En 1800, après des années de vache maigre chorégraphique, Gardel présente La Dansomanie. Si le protagoniste de ce ballet peut rappeler monsieur Jourdain par sa folie sociale (il refuse de marier sa fille sous prétexte que le beau parti n’est pas bon danseur), La Dansomanie n’a plus l’aura de la cour qu’avait Le Bourgeois Gentilhomme. Il ne s’agit pas d’une comédie-ballet mais d’un « rien », selon le chorégraphe lui-même, conscient de ne pas faire dans la finesse de la satire, mais dans la pure farce.

 

Mise au pas

L’arrivée de Napoléon signifie retour à la cour, la hiérarchie, l’étiquette… et les maîtres de ballet. Ce n’est pas pour autant un retour au passé : si la hiérarchie est prônée comme valeur, elle se fonde désormais sur le mérite (et la fortune, quand même) plutôt que la naissance.

L’Opéra est mis sous surveillance : les ballets sont soumis à la censure, et les danseurs ne sont plus autorisés à modifier les pas ou à reprendre la chorégraphie d’un ballet dans un autre – caprices aristocratiques que cela.
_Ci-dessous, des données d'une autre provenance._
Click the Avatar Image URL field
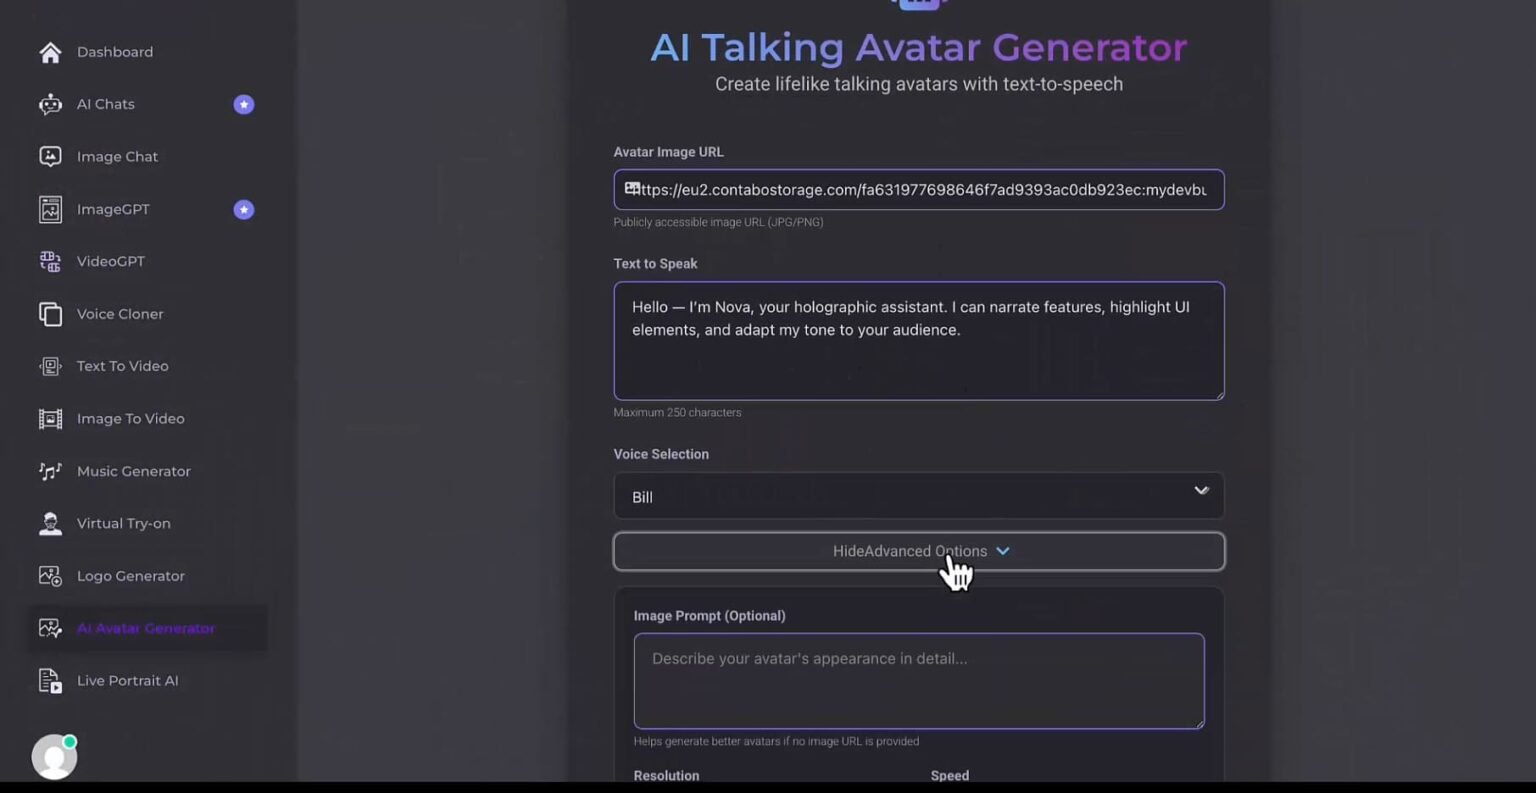The image size is (1536, 793). click(918, 190)
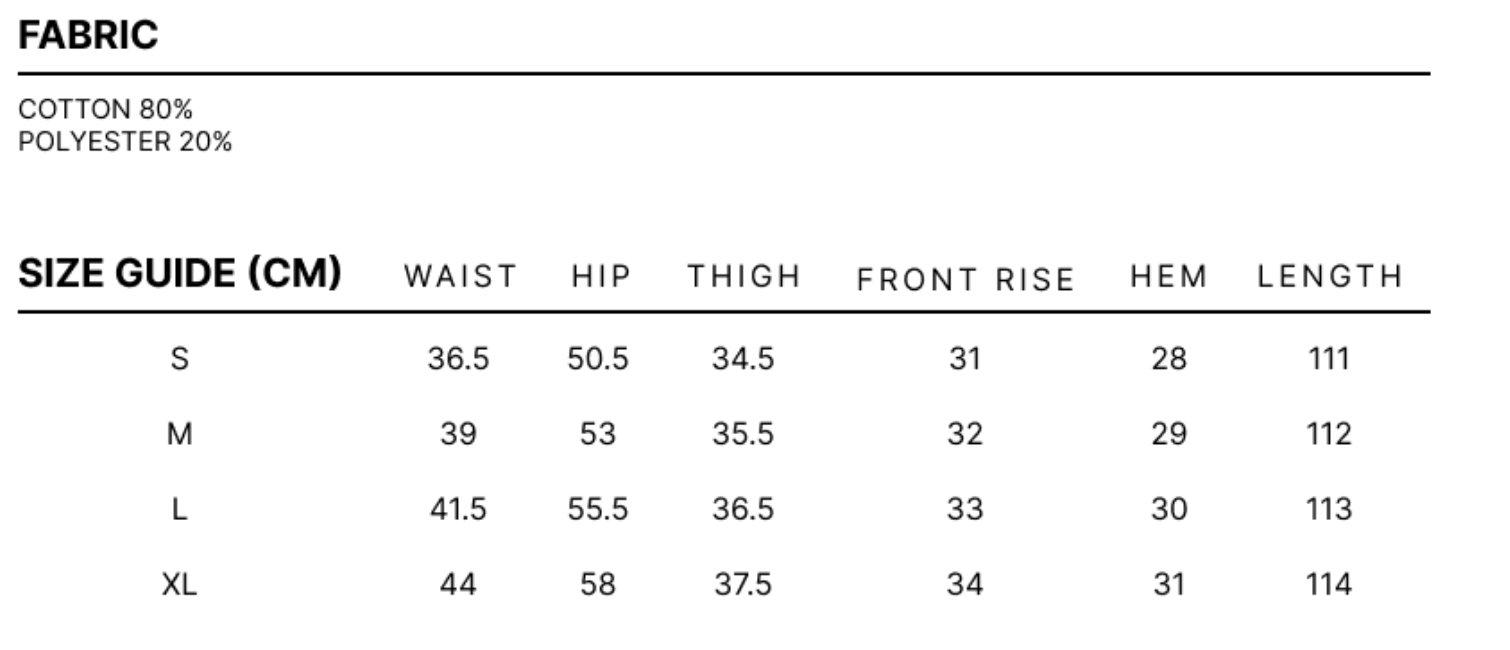
Task: Select the S size row label
Action: [x=180, y=358]
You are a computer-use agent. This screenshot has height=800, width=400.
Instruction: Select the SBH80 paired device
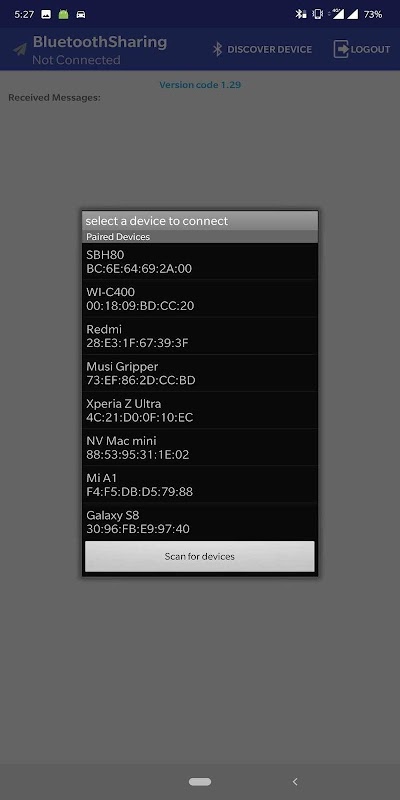coord(200,261)
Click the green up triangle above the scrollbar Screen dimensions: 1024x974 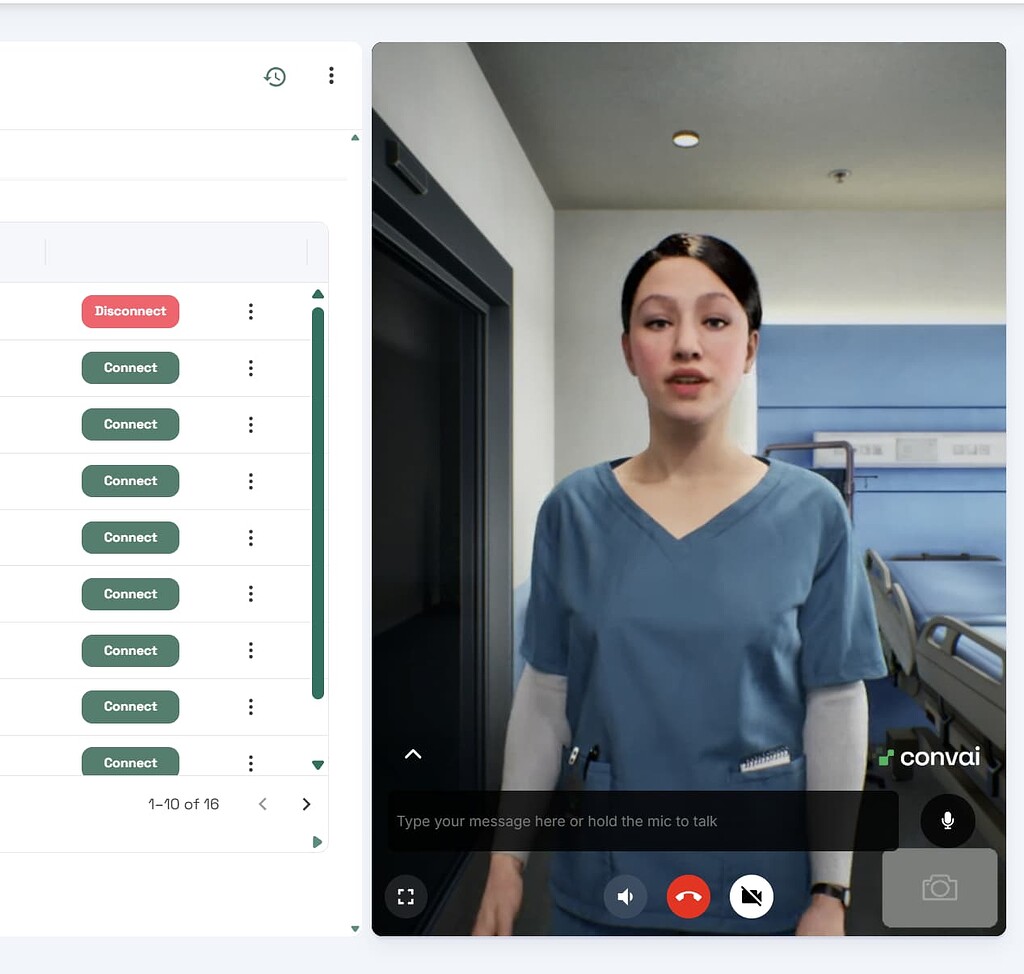(x=318, y=292)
Alors qu’ils ont participé à la Révolution, les danseurs se retrouvent paradoxalement à défendre leurs privilèges de l’ancien temps. Envie de faire le malin ? Quatre jours de prison.

L’école de danse est elle aussi mise au pas : on bat le rappel des élèves qui s’entraînent chez des professeurs particuliers et les garçons sont dotés d’un uniforme. C’est l’émergence du ballet comme une discipline moderne, au style militaire.

 

Auguste Vestris et le mélange des genres

Jusque là, le ballet est divisé en trois genres : noble, demi-caractère et comique. Cette catégorisation va de paire avec une certaine croyance dans le bien-fondé de la hiérarchie : « les rois et les nobles étaient, par la grâce de Dieu, supérieurs aux autres, et ils dansaient d’une manière qui le prouvait. » Reproduisant cette hiérarchie, les danseurs sont spécialisés dans l’un des trois genres. Auguste Vestris, lui, est formé au genre noble, mais horreur et damnation, il se permet de tous les mélanger. Non seulement ses tours et ses sauts sont à l’opposé de la retenue requise par le style noble, mais cette virtuosité laisse entrevoir un travail qui contredit le don et partant l’ordre « naturel » – la grâce physique et divine.

Il ne s’agit pas de quelques écarts à mettre sur le compte de l’impétuosité de la jeunesse ; la remise en cause est profonde et constitue une véritable rupture dans l’histoire du ballet. La violence que certains spectateurs perçoivent dans les « gesticulations » de Vestris est (aussi) une violence qui s’exerce contre le genre noble, dé-naturé, refondé dans un ensemble plus vaste, dont il n’est plus qu’une facette. Les trois genres fusionnent en effet en une seule et même technique : le style noble se retrouve dans les parties d’adage ; le demi-caractère, dans les pas rapides et la batterie (les sauts) ; et le comique, dans pas plus athlétiques encore. C’est beau comme du Lavoisier.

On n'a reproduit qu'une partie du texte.